> **Your objective**: Set down, please, exactly the lines below that run from the line with "Click the Iniciado status indicator" to the line with "1121x561 pixels.", both lines included.

> **Input data**:
*** Block opens ***

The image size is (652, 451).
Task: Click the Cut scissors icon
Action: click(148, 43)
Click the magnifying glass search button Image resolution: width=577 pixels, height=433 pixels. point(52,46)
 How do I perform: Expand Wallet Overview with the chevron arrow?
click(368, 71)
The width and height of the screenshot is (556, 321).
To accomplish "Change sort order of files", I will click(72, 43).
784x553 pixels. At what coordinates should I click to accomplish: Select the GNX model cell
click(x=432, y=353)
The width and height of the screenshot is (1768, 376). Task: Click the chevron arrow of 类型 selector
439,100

*** Block closes ***
*** Block opens ***

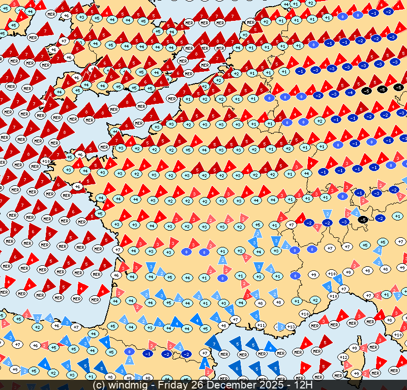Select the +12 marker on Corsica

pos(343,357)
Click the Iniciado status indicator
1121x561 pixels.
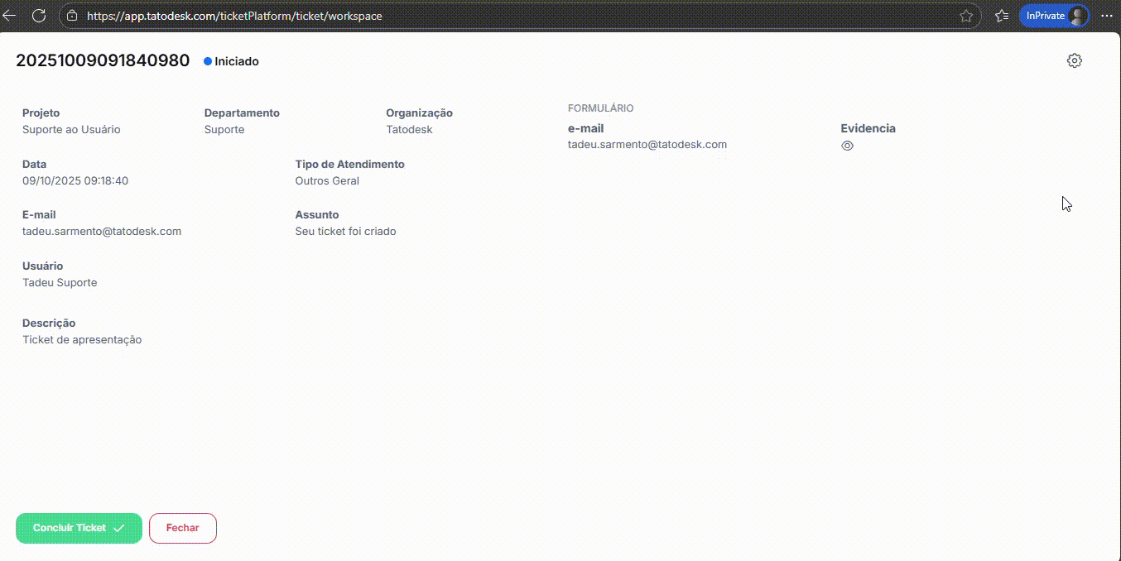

*** Block closes ***

> **Result of the task**:
Click the Iniciado status indicator
1121x561 pixels.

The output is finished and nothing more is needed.